Maraisa acordou com um suspiro fraco, seus olhos piscando pesadamente enquanto tentava ajustar-se à luz do quarto. Eu estava ao lado dela, assim como Marília. Ela olhou para nós com uma mistura de confusão e cansaço, e, por um momento, pensei que fosse voltar a dormir. Mas então seus olhos se abriram completamente, revelando um olhar perdido que apertou meu coração.

— Ei, irmãzinha... — Minha voz saiu suave, tentando não assustá-la. — Como você se sente?

Ela não respondeu de imediato. Em vez disso, olhou para o teto, como se estivesse tentando se lembrar de onde estava e por quê. Era doloroso ver a vulnerabilidade em seus olhos, uma mistura de cansaço e tristeza que parecia impossível de dissipar.

Marília, que estava do outro lado da cama, se inclinou um pouco mais, estendendo a mão delicadamente em direção a Maraisa, mas sem pressioná-la.

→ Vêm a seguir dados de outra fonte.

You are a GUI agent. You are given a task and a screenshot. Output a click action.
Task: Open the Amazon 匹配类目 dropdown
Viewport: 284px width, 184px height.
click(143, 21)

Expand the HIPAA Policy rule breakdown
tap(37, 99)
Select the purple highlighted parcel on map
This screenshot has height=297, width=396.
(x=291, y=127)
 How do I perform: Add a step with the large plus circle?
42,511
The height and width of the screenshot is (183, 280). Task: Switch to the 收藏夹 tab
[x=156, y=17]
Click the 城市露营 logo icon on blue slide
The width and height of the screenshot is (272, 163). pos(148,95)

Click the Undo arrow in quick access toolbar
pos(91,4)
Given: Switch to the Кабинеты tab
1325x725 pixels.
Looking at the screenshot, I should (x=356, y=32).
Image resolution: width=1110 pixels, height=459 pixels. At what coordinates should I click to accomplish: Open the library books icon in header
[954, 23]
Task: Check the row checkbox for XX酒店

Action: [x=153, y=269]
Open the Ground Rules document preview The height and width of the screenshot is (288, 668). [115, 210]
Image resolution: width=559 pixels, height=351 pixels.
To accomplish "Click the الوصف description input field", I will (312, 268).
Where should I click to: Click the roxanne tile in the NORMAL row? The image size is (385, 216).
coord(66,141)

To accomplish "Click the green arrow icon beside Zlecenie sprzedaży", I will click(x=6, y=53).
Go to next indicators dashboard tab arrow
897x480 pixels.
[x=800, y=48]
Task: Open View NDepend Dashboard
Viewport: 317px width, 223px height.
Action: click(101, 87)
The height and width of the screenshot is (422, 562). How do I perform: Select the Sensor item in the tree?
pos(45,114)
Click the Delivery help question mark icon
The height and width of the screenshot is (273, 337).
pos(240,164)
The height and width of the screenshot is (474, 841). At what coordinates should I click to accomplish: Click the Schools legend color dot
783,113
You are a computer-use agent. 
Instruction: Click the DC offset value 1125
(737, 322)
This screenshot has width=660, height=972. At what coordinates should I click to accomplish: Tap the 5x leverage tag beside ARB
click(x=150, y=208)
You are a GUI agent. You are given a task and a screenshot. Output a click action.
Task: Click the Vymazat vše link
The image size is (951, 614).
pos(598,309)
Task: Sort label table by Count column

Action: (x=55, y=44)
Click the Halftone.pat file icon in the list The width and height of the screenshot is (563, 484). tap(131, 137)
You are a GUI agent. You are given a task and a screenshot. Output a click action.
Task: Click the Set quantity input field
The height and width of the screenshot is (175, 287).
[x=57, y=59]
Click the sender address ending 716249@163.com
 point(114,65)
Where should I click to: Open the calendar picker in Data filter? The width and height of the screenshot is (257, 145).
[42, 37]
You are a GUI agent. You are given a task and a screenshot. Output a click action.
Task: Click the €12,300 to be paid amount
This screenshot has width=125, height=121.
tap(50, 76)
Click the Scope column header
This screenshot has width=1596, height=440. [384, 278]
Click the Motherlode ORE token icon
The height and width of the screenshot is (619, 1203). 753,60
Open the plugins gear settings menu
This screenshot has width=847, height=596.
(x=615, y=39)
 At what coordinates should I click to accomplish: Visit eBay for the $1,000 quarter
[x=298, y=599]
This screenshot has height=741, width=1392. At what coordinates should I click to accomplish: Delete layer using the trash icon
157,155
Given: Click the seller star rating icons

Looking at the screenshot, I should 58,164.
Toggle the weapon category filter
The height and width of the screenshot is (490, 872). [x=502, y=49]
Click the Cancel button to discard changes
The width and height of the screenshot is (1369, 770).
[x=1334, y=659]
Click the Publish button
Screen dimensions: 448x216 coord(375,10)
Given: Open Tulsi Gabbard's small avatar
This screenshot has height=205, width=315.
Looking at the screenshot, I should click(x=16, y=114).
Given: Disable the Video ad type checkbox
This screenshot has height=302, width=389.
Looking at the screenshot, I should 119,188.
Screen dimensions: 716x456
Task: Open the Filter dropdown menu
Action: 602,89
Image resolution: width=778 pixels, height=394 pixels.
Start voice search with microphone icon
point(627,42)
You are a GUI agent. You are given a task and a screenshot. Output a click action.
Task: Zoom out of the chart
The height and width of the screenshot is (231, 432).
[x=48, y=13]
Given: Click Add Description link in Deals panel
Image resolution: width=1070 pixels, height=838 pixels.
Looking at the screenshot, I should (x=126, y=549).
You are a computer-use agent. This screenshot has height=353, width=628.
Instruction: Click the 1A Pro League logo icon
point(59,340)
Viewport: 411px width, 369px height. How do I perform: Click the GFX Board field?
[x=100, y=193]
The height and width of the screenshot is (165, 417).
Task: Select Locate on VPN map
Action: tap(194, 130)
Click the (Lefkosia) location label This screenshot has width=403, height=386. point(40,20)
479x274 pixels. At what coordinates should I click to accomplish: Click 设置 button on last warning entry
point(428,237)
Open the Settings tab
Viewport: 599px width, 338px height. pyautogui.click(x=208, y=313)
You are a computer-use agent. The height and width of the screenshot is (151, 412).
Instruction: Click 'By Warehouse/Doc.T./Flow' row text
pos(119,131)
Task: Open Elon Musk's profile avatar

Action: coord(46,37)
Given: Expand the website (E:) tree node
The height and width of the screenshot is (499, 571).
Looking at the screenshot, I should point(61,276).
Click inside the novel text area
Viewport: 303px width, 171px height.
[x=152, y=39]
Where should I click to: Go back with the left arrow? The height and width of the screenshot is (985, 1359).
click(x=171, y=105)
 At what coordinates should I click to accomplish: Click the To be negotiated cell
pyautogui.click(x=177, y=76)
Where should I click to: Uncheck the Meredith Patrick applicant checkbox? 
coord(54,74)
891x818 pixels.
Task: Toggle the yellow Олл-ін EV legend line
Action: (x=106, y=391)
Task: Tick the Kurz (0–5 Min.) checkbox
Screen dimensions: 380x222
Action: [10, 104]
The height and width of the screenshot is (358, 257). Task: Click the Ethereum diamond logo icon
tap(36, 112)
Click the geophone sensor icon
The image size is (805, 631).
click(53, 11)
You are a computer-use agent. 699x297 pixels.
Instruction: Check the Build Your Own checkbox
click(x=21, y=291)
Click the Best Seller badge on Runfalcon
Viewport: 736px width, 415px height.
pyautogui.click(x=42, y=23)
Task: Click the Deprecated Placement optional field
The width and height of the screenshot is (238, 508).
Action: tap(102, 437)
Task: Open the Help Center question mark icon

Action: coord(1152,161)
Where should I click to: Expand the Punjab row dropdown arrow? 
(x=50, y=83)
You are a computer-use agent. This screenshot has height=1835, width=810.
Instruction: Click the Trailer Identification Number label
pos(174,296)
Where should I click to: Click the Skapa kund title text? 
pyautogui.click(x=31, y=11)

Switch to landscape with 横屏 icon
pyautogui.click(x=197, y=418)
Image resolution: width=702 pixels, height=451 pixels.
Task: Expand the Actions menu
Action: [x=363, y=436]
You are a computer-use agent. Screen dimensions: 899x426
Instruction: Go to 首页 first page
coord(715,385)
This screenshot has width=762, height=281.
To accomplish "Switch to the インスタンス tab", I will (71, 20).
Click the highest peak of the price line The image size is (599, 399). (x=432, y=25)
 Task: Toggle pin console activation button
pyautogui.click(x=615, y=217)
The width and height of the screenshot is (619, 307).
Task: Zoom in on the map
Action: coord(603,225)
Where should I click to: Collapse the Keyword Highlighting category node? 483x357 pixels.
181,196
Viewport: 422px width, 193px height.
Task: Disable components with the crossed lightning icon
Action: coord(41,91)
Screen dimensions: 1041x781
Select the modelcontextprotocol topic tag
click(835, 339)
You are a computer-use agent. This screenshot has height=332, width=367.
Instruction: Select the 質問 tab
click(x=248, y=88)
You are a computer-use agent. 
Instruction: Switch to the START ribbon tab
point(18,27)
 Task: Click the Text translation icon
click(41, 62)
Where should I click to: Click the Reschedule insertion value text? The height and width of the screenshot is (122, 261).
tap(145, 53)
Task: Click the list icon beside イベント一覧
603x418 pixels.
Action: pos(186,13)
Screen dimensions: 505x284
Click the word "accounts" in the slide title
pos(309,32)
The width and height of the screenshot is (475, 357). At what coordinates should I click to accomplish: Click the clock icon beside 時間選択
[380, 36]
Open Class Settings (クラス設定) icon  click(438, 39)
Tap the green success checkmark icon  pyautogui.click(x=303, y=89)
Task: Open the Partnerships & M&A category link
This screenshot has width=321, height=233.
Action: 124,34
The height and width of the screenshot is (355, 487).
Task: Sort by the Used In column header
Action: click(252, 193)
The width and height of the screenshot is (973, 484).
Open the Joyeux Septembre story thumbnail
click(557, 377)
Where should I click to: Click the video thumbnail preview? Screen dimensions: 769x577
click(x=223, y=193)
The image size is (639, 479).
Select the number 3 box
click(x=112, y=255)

— Maraisa, você precisa comer um pouco — disse ela, num tom tão calmo e gentil que quase me surpreendeu. — Você vai se sentir melhor com algo no estômago.

Maraisa piscou, parecendo lutar contra a névoa que ainda a envolvia. Ela murmurou algo inaudível e virou o rosto para o lado, como se quisesse se esconder de nós, ou talvez do mundo. O coração apertou no meu peito. Ela estava tão abatida, tão diferente da garota que sempre foi cheia de energia.

— Maraisa, por favor... — Eu insisti, sentindo meu desespero crescendo. — Você precisa tentar. Só um pouquinho, por mim.

Ela não se moveu, mas eu percebi uma leve tensão em seus ombros, como se estivesse resistindo, mas ao mesmo tempo, querendo ceder.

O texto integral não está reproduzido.